Hadewijch of Brabant

Jesus’ prescription for the Spiritual Life: Relax! So often, when speaking of the Spiritual life, we hear words like “discipline,” and “pursue,” and “seek,” and “bear fruit,” and “journey, walk, and strive.” Everything is about action and doing stuff in order to achieve a deeper, richer, and more meaningful awareness of God’s presence and leading in our lives. Fact is, I use these words all the time myself, and I think them to myself whenever I’m “seeking” to deepen my understanding, or “discipline” my prayer life, or “bear” the fruits of love and joy, or “do” a better “job” of “walking” with Jesus during a given day.  No wonder that the “pursuit” of the spiritual life can sometimes appear to be just one more “demand” on our time; just one more “tiring” thing to “get done” so that we can get it “checked off” our “to do” list.

How amazingly wonderful it is, then, to hear Jesus’ words in our Gospel lesson for today.
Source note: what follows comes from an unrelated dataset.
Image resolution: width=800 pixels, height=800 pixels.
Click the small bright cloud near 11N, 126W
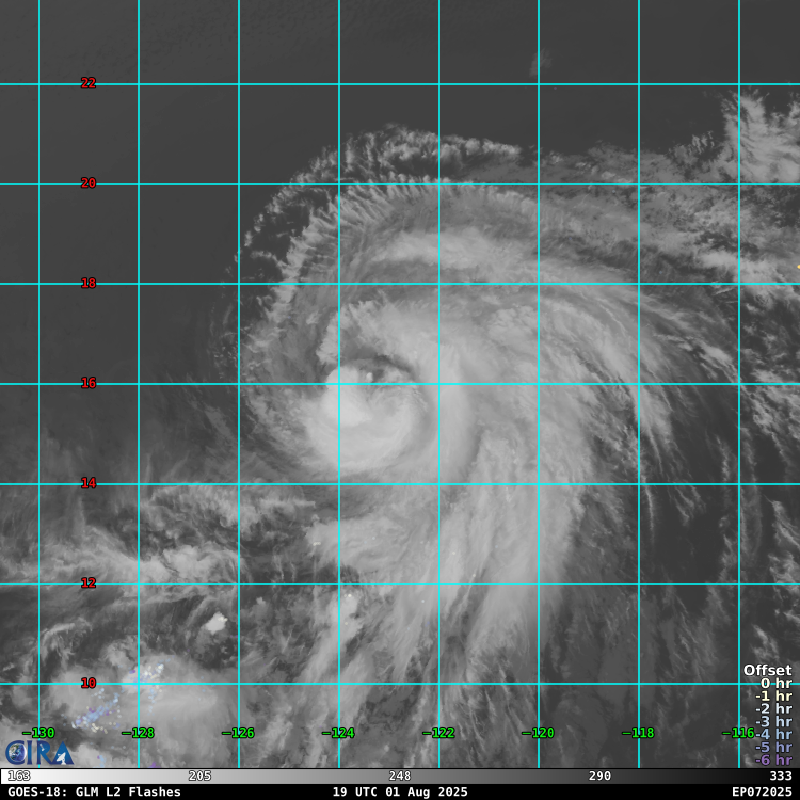pyautogui.click(x=214, y=624)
This day he says, Relax! That’s a sort of loose translation of the word he uses, which is, “Abide.” It means remain, just “be.” In this passage Jesus is telling us that all there really is to the spiritual life is to just rest in him, to absorb his life-giving energy, really, just let it flow through us by remaining connected to him.
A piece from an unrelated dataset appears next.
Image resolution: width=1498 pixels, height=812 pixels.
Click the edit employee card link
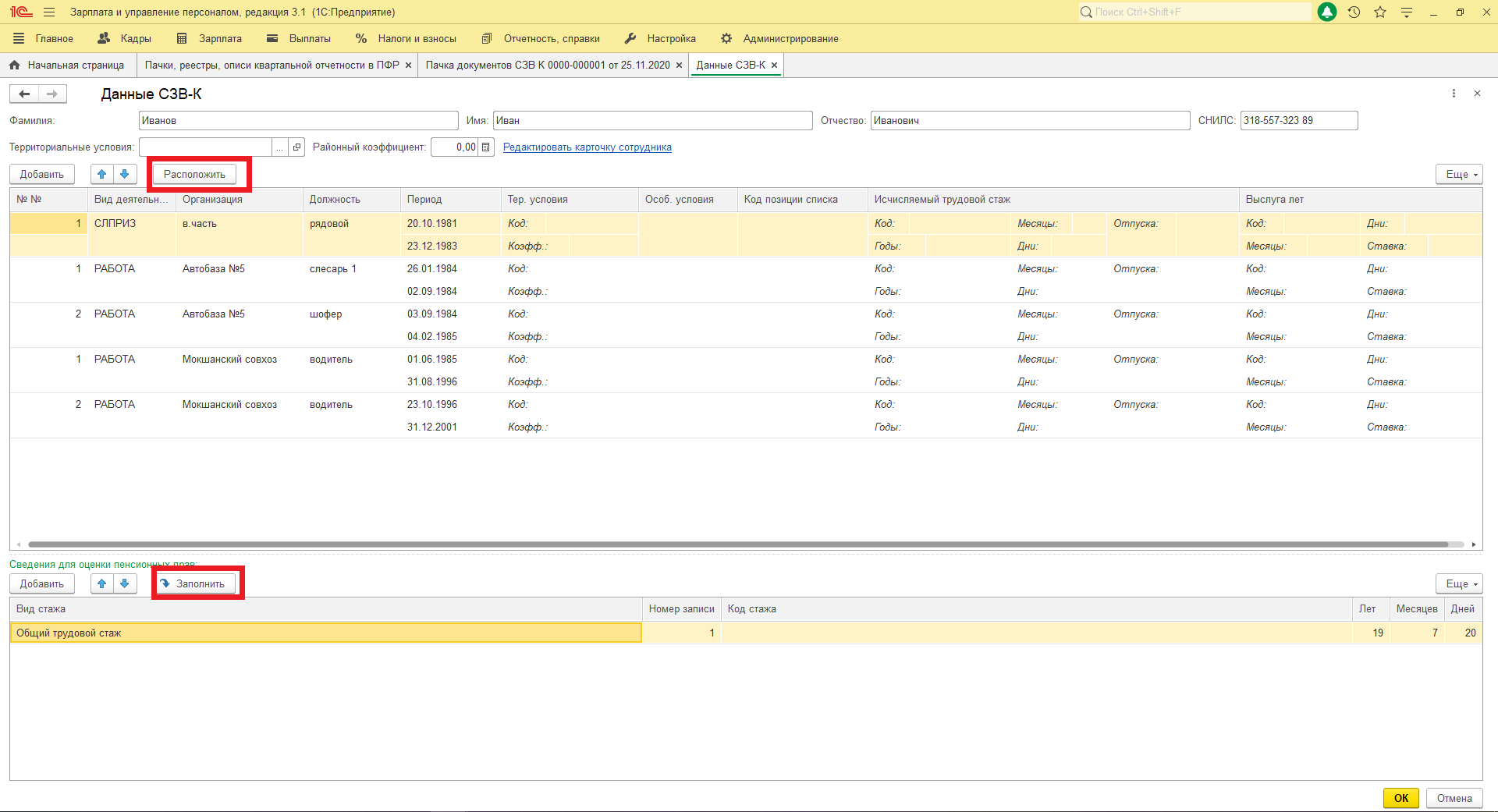click(x=587, y=147)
Jesus uses the analogy of a vineyard to help us understand how simple it all really is. He is the vine, he tells us, the root stock that draws all the nutrients of life from the soil, air, and water. It is the vine that does all the work of producing the life. That’s not our job at all. We are the branches. Our only “job,” if we can call it that, is to receive the life as it is freely passed into us by him. If we are abiding, then “the Life” will simply flow. Even the business of maintaining that connection with him, keeping the flow going, is not left entirely up to us. God, the vinedresser, comes along and prunes us, lobbing off dead ends and spent growths that might divert the flow, so that we can continue to remain fully open. While the pruning is sometimes painful, it’s not done as a punishment. Rather, it is done purely for love, so that life will continue to freely come into us.

What Jesus is saying with this agrarian metaphor of the vine and branches is that the spiritual life is a pastoral endeavor; it’s a matter of our simply “letting” it happen, rather than “making” it happen. What a relief!

Hey, wait a minute! What about all that “bearing fruit” stuff we’re supposed to be “doing?” You know, fruit stuff like “love, joy, peace, patience, kindness, generosity, faithfulness, gentleness, and self-control?” (see Galatians 5:22-23) How does that fit in to all this “let it be” attitude? There’s got to be something that’s up to us, that we have to “do” there, right?

I’m so glad you asked that question! Think of it this way: what actually grows the fruit on the branches? It’s not the branches themselves. The growth of fruit is the result of the work of the vine. It’s the life flowing through us from the vine that creates and grows the fruit. Our part in all this is to let the life flow into us, then through us, and out beyond us to others, and the fruit will just “happen.” Growing the fruit is God’s work in us; done in partnership, in cooperation, with Jesus.

So, do you want a deeper, richer spiritual life? Then relax! Let Jesus’ life-giving presence flow ever more freely through you. And the fruit will happen.